▼▼▼

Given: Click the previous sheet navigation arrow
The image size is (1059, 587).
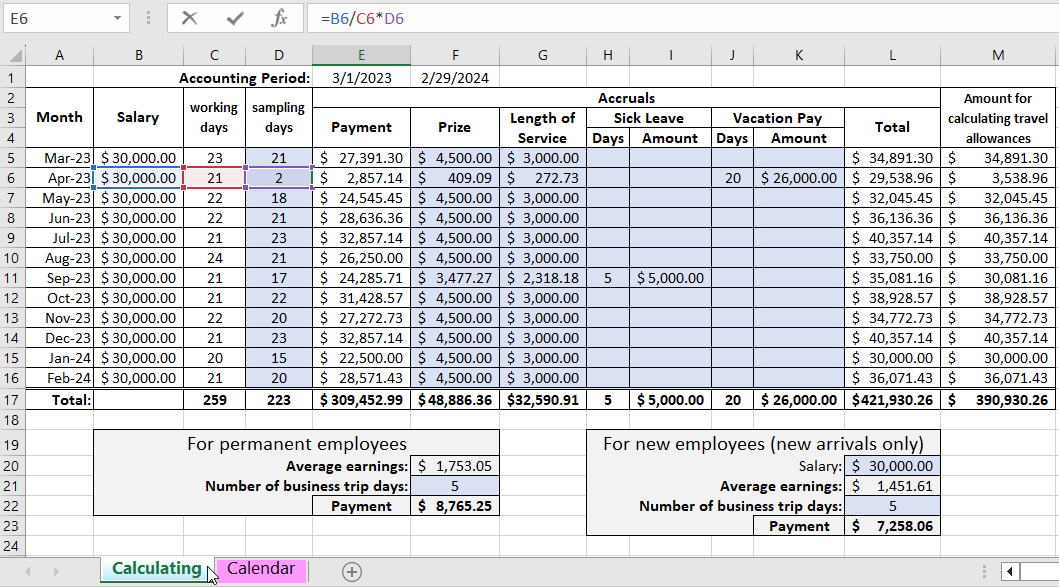Looking at the screenshot, I should [27, 571].
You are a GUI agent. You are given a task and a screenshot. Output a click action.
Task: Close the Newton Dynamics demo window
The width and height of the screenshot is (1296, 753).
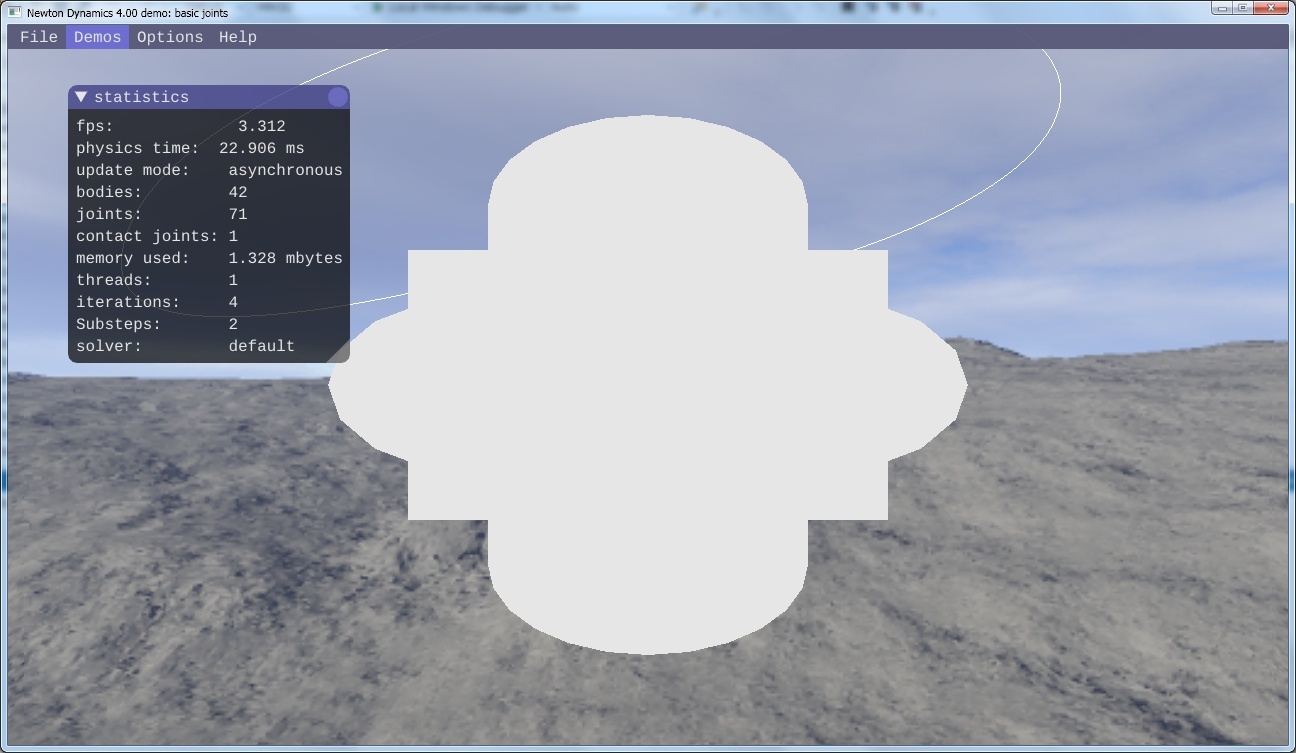[1271, 8]

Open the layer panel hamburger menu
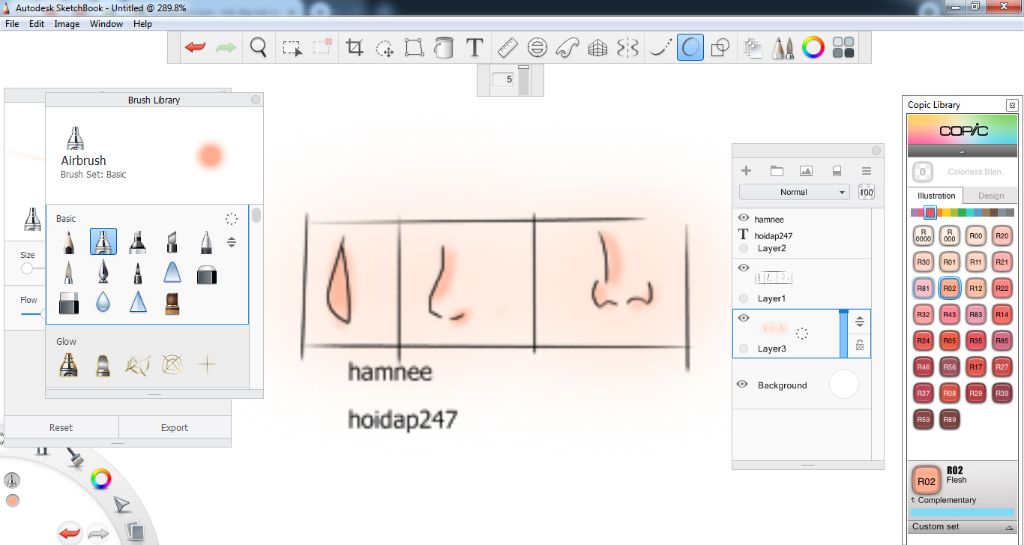pyautogui.click(x=867, y=171)
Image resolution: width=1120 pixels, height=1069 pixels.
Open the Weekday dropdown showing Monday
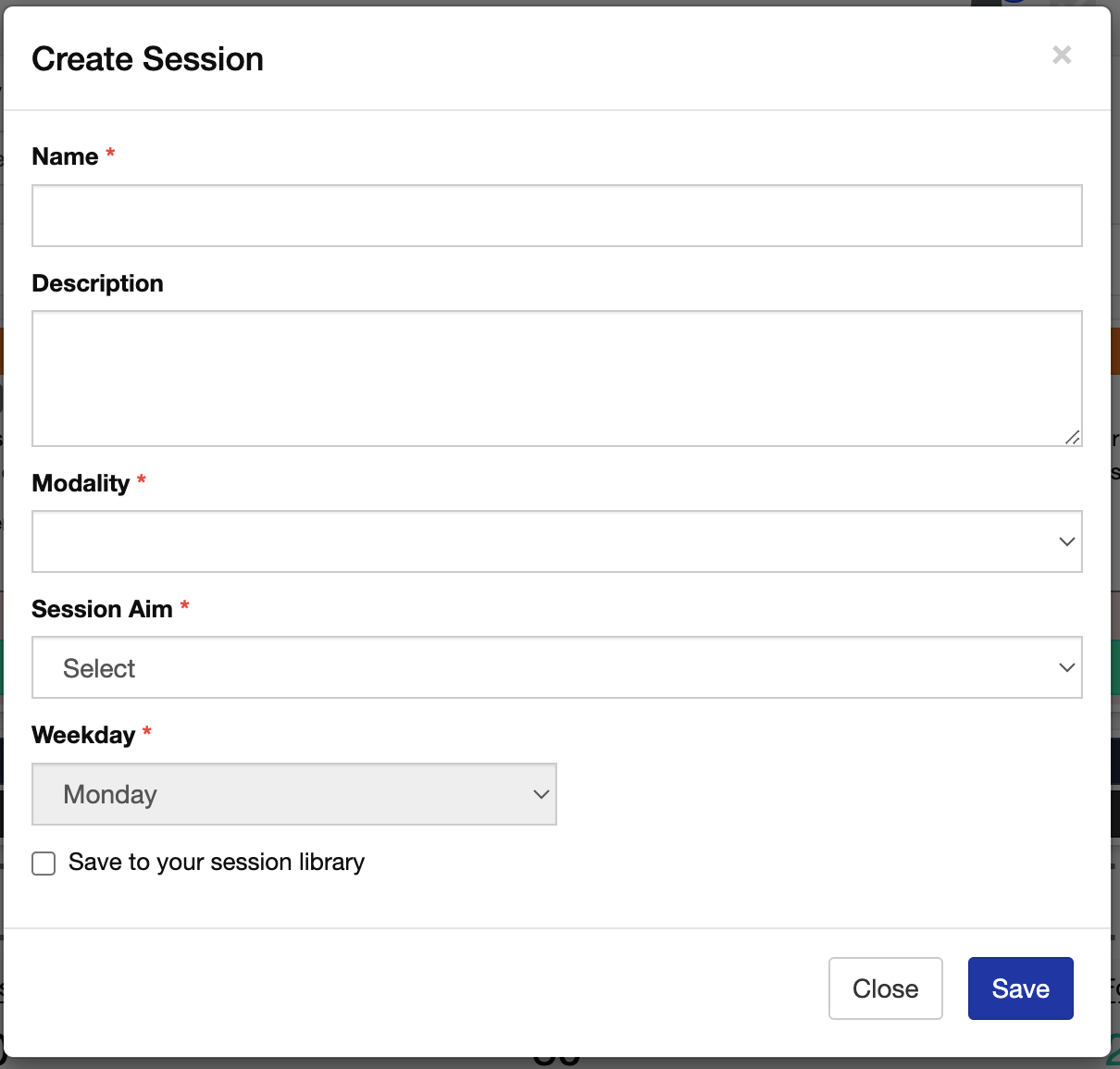point(293,794)
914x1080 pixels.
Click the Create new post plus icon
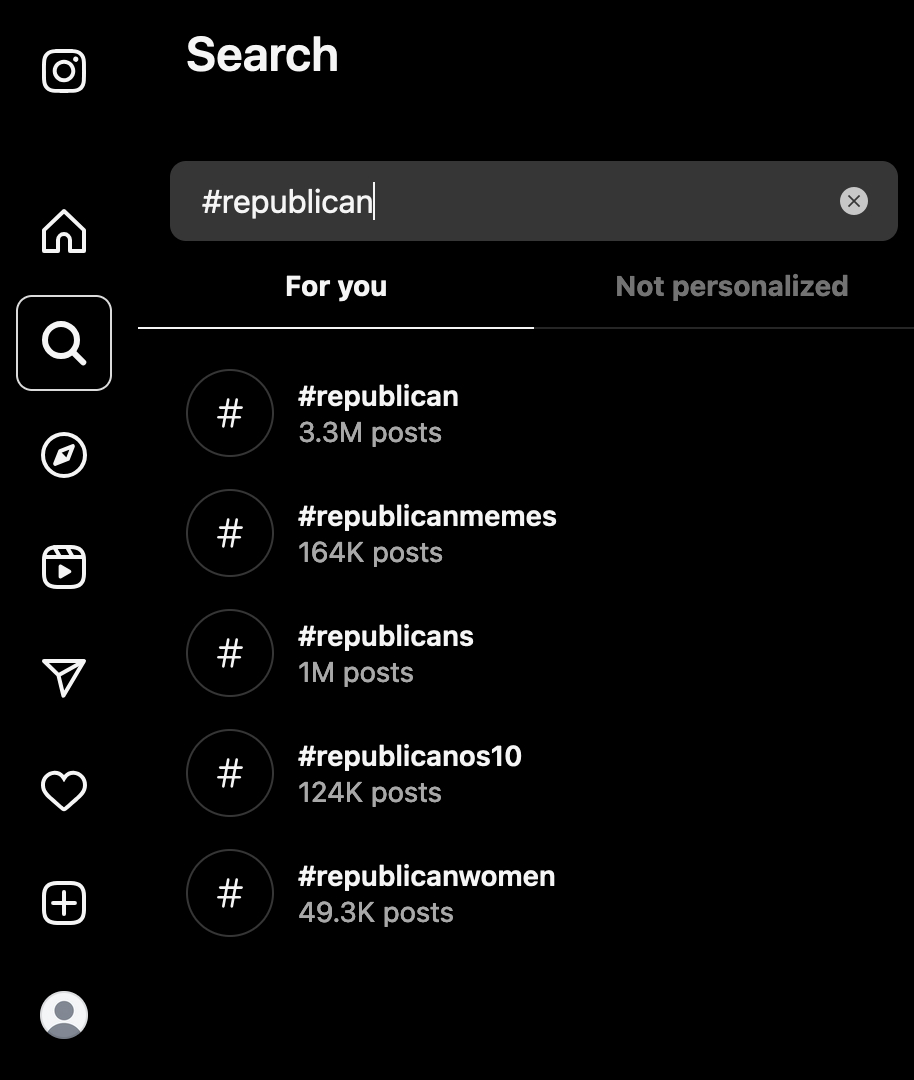coord(64,903)
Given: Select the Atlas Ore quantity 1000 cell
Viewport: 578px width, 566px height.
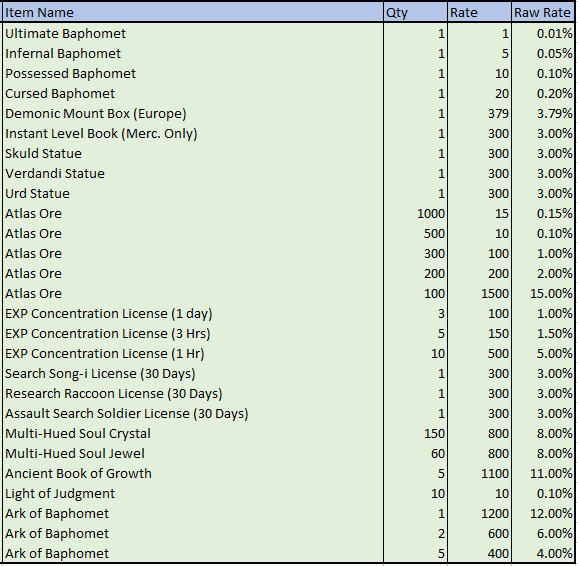Looking at the screenshot, I should coord(415,213).
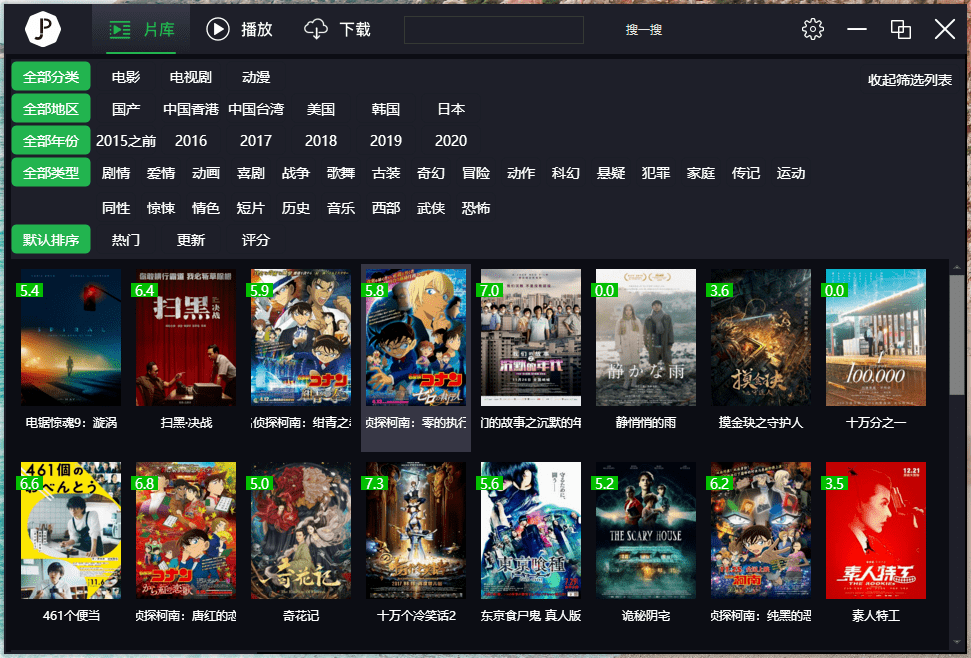Select the 2020 year filter
The image size is (971, 658).
point(450,141)
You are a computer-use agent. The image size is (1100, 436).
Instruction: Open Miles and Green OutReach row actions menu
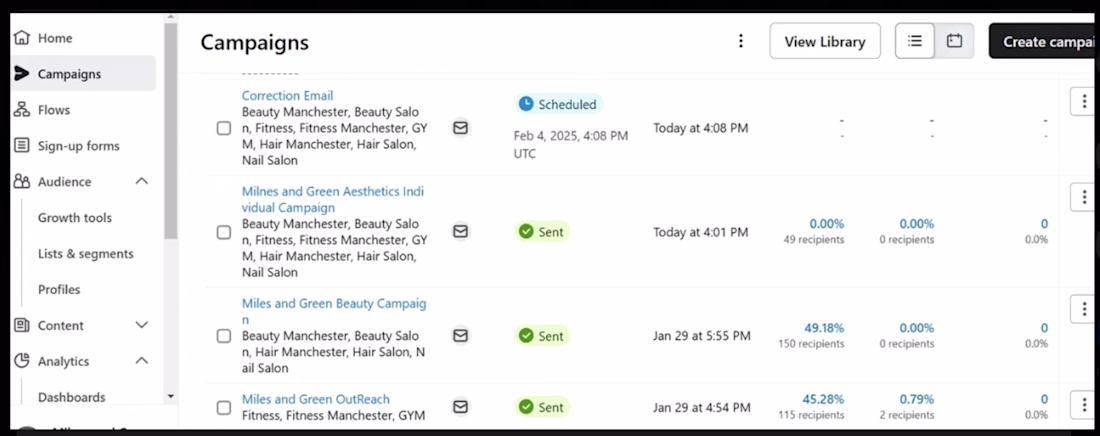pos(1084,405)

▲▲▲

**TASK INSTRUCTIONS:**
Please reproduce each line of the listing above exactly, skipping pictures.

**WRITTEN ANSWER:**
Given: Click the previous sheet navigation arrow
The image size is (1059, 587).
Looking at the screenshot, I should [27, 571].
You are a GUI agent. You are given a task and a screenshot. Output a click action.
Task: Close the Newton Dynamics demo window
The width and height of the screenshot is (1296, 753).
[1271, 8]

Open the layer panel hamburger menu
pyautogui.click(x=867, y=171)
Image resolution: width=1120 pixels, height=1069 pixels.
Open the Weekday dropdown showing Monday
point(293,794)
914x1080 pixels.
Click the Create new post plus icon
coord(64,903)
Given: Select the Atlas Ore quantity 1000 cell
Viewport: 578px width, 566px height.
Looking at the screenshot, I should coord(415,213).
Select the 2020 year filter
The image size is (971, 658).
point(450,141)
You are a computer-use agent. The image size is (1100, 436).
Instruction: Open Miles and Green OutReach row actions menu
pos(1084,405)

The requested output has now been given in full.